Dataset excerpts
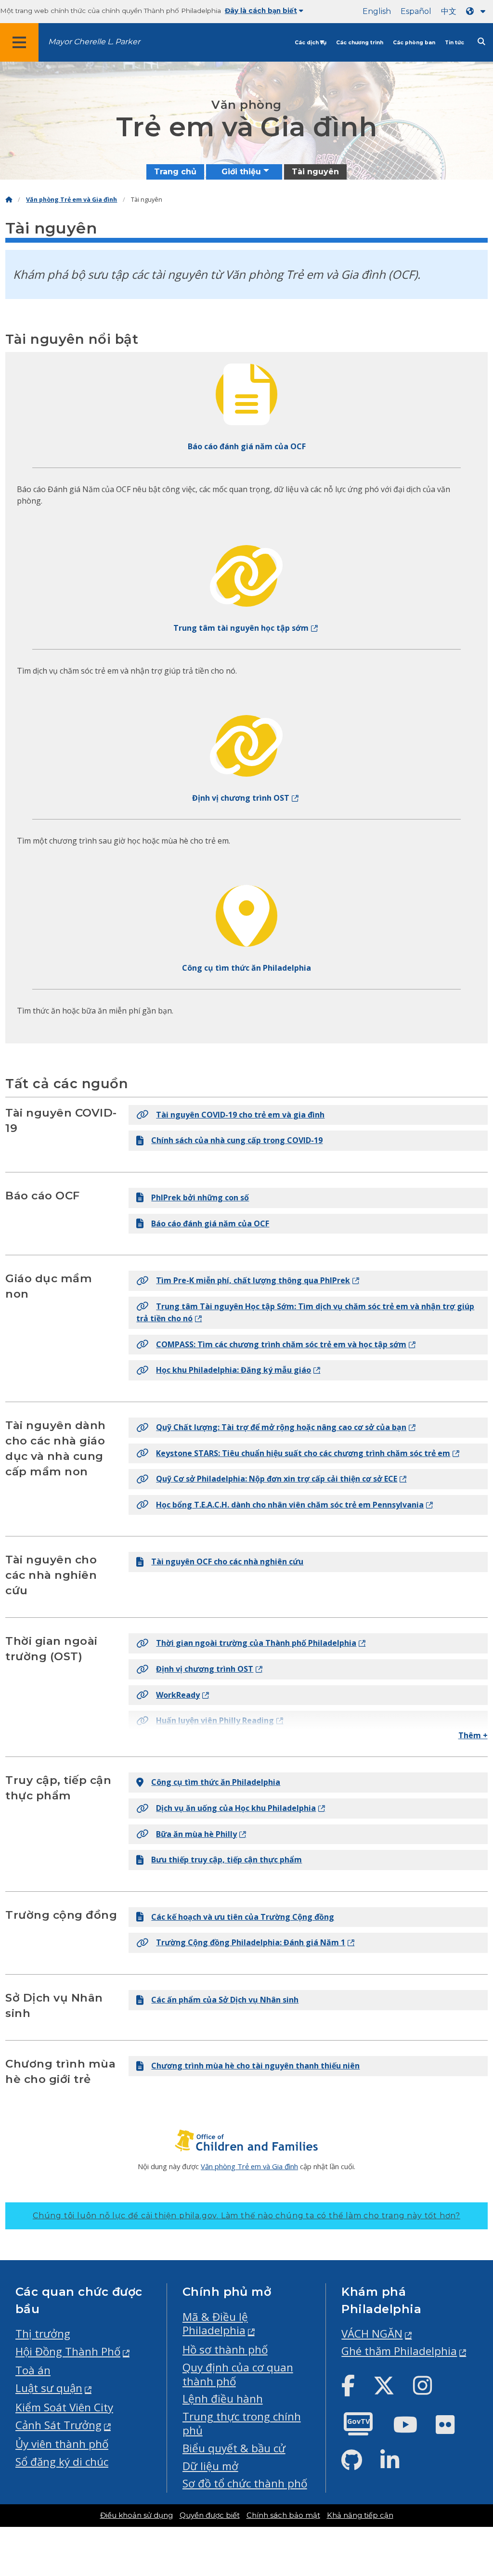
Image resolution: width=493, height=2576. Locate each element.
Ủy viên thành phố (61, 2443)
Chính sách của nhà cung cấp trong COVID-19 (237, 1140)
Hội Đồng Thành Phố (67, 2351)
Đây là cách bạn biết (261, 10)
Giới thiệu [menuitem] (241, 171)
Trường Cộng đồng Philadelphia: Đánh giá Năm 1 (250, 1942)
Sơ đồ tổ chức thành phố (244, 2483)
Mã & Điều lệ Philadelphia (215, 2323)
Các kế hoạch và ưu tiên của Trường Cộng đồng (242, 1917)
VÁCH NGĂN (371, 2333)
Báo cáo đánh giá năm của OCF (210, 1223)
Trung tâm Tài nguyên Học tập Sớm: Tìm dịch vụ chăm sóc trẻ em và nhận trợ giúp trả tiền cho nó (305, 1312)
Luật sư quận (48, 2388)
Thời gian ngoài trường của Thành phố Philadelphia (256, 1643)
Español (416, 11)
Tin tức (454, 42)
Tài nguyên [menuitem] (315, 171)
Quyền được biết (210, 2515)
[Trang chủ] (8, 199)
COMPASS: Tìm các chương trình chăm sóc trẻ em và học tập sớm (281, 1344)
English (377, 11)
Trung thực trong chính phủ (241, 2423)
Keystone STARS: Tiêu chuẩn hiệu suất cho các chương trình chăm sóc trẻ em (303, 1453)
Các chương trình (359, 42)
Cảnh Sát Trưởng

Work task
Where the data contains images, drop them and print the rest exactly.

Answer space
Image resolution: width=493, height=2576. Locate each element.
Ủy viên thành phố (61, 2443)
Chính sách của nhà cung cấp trong COVID-19 (237, 1140)
Hội Đồng Thành Phố (67, 2351)
Đây là cách bạn biết (261, 10)
Giới thiệu [menuitem] (241, 171)
Trường Cộng đồng Philadelphia: Đánh giá Năm 1 (250, 1942)
Sơ đồ tổ chức thành phố (244, 2483)
Mã & Điều lệ Philadelphia (215, 2323)
Các kế hoạch và ưu tiên của Trường Cộng đồng (242, 1917)
VÁCH NGĂN (371, 2333)
Báo cáo đánh giá năm của OCF (210, 1223)
Trung tâm Tài nguyên Học tập Sớm: Tìm dịch vụ chăm sóc trẻ em và nhận trợ giúp trả tiền cho nó (305, 1312)
Luật sư quận (48, 2388)
Thời gian ngoài trường của Thành phố Philadelphia (256, 1643)
Español (416, 11)
Tin tức (454, 42)
Tài nguyên [menuitem] (315, 171)
Quyền được biết (210, 2515)
[Trang chủ] (8, 199)
COMPASS: Tìm các chương trình chăm sóc trẻ em và học tập sớm (281, 1344)
English (377, 11)
Trung thực trong chính phủ (241, 2423)
Keystone STARS: Tiêu chuẩn hiệu suất cho các chương trình chăm sóc trẻ em (303, 1453)
Các chương trình (359, 42)
Cảnh Sát Trưởng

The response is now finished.